I have a question on Genrich ATAC-seq read shifting wrt peak calling.
I know that Genrich does the positional increase/decrease as appropriate. Some questions:
Most programs use +4/-5 for shifting, but Genrich uses +5/-5? Any specific reasons. I know this might be insignificant in the grand scheme of things pertaining to peak calling, but I was just curious.
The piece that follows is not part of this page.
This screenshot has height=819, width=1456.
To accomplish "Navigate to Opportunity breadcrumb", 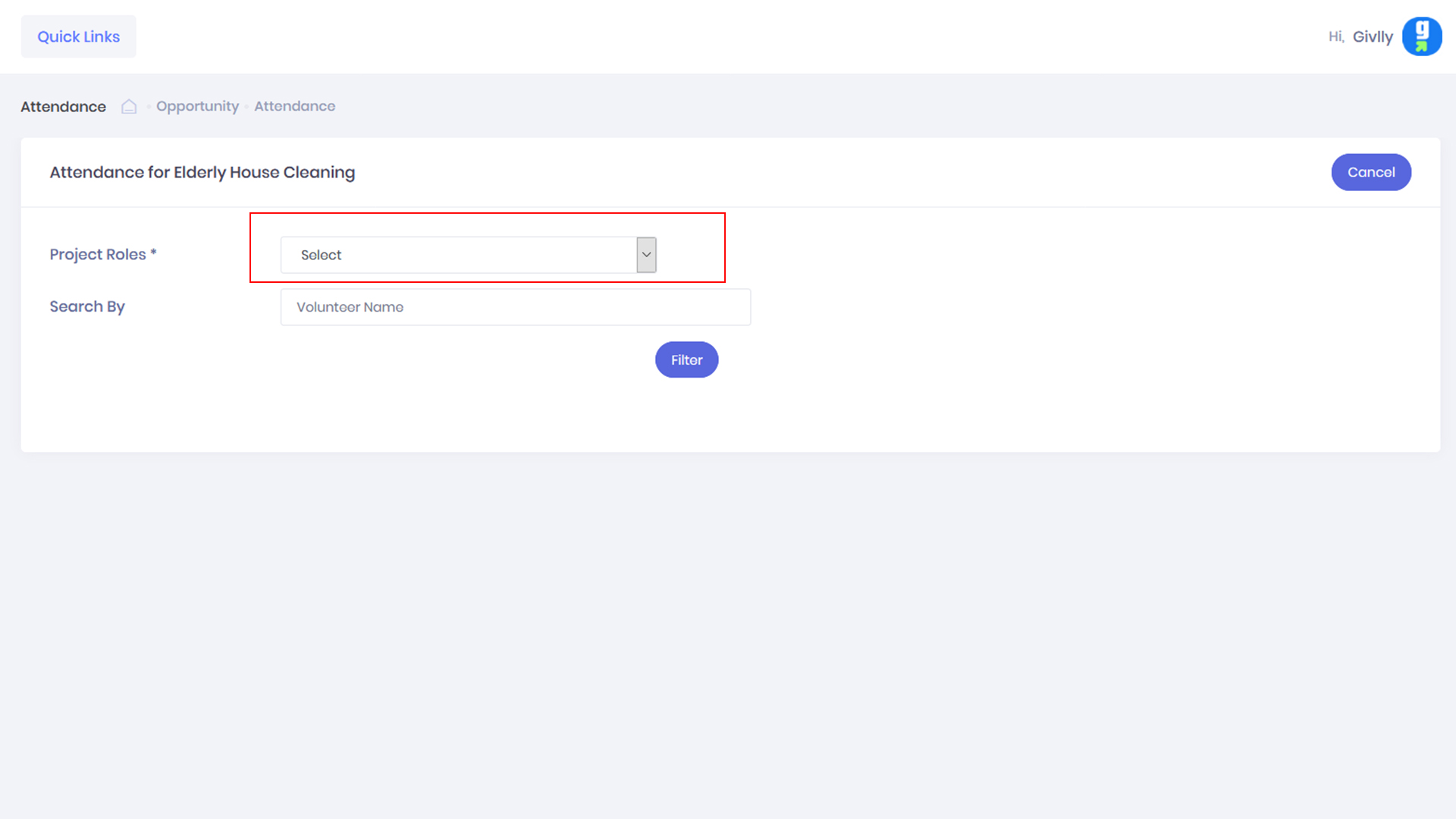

Is it advisable to let Genrich do its own read-shifting? In other words, can I do read-shifting separately and use -D option in Genrich - my main worry with this approach is that the bam headers/alignments might get inadvertently affected ... which is what the core of this Question/Issue is all about below
By default, Genrich centers the intervals at the ends of the
reads/fragments, adjusted forward by 5bp to account for
the Tn5 transposase occupancy. That is, for the 5' ends of
fragments (or for reads aligning in a normal orientation),
the position is increased by +5, and for the 3' ends of
fragments (or for reads aligning in a reverse-complement
orientation), the position is adjusted by -5
I was a bit surprised that the authors did not consider Genrich in their paper (probably because Genrich is not published)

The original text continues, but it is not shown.